→ **Brief**
Report how many lines in the records carry the string "Open", and give no further text.

→ **Exercise inputs**
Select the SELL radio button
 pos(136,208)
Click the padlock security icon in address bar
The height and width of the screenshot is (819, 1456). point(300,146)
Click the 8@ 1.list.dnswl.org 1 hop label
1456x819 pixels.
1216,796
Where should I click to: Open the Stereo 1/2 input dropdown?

==

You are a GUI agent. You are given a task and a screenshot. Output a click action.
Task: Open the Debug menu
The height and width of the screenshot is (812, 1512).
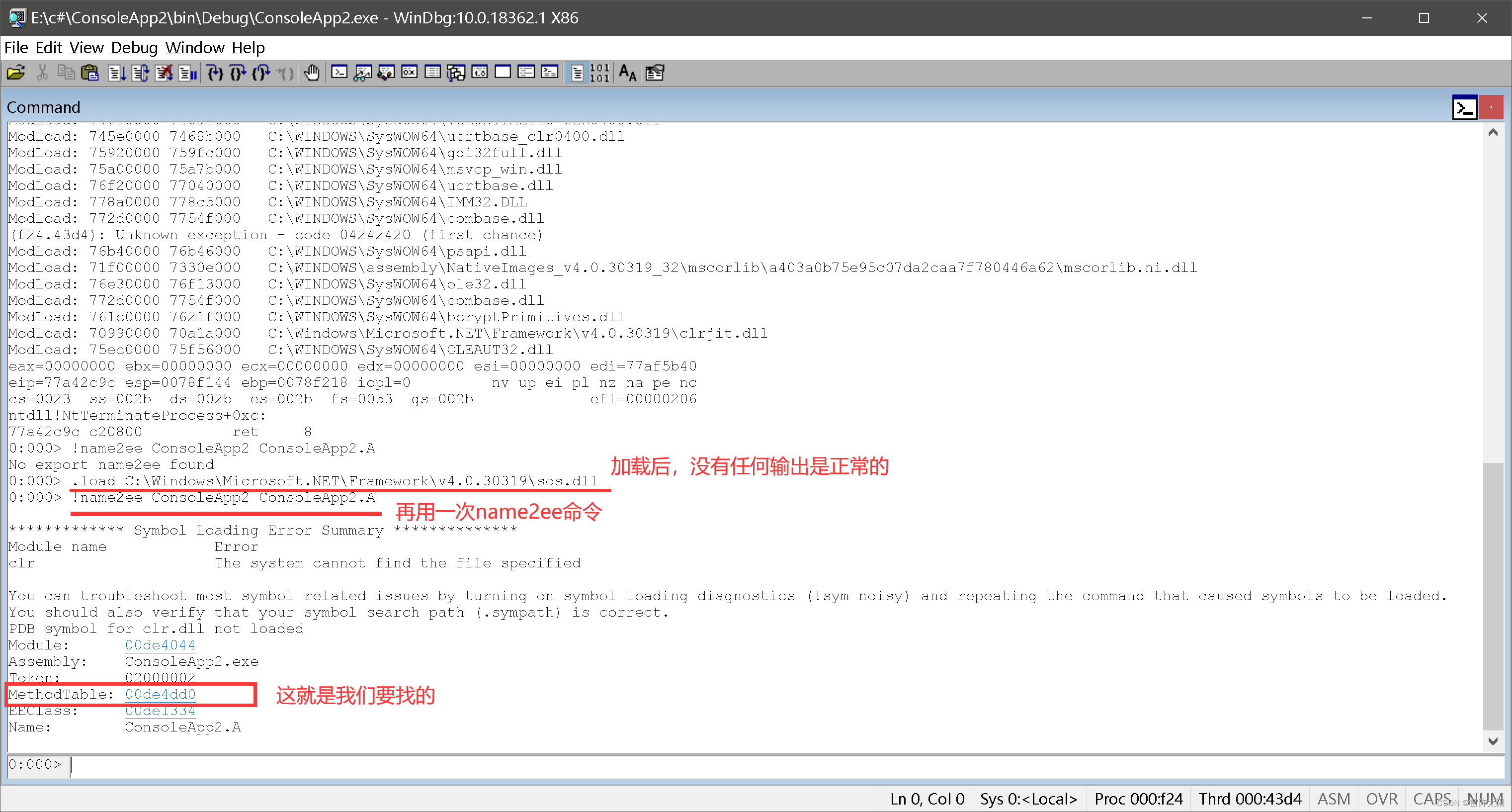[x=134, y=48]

→ **Answer**
2